• _Instrucción_:
Según el fragmento elegido, ¿de qué época es el episodio del piloto?

En esta sociedad exhibicionista, de búsqueda de la atención a cualquier precio, la mayoría de los individuos que realizan actividades lúdicas que son peligrosas, lo hacen para significarse, para desbordar ese anonimato con el que todos venimos al mundo. No hay pasión en su temeridad, solo exhibicionismo

Salvo que tenga un lapsus de memoria, y es posible, porque han pasado muchos años, nunca supe quién era ese piloto y no recuerdo haber vuelto a ver la frase en ninguna foto o documento gráfico. He buscado en Internet, pero no he encontrado referencias. Lo cual era de esperar porque el episodio es de mediados de los 80. Sospecho que el piloto en cuestión tampoco llegó muy lejos, de lo contrario “Only a Man” habría dado lugar a un lucrativo merchandising (y perdón por el anglicismo) que lo habría reproducido mil veces. Pero, precisamente, por no haber trascendido, por no haberse convertido en un producto de gran consumo, en un slogan comercial, aquel “Only a Man” (“sólo un hombre”) me resulta tan evocador. Durante años lo he tenido en la cabeza. Y, con el paso el paso del tiempo, lo he ido dotando de sentido.

• _Datos registrados_:
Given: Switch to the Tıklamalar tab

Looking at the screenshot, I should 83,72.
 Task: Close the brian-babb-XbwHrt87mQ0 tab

• _Respuesta_:
De mediados de los 80.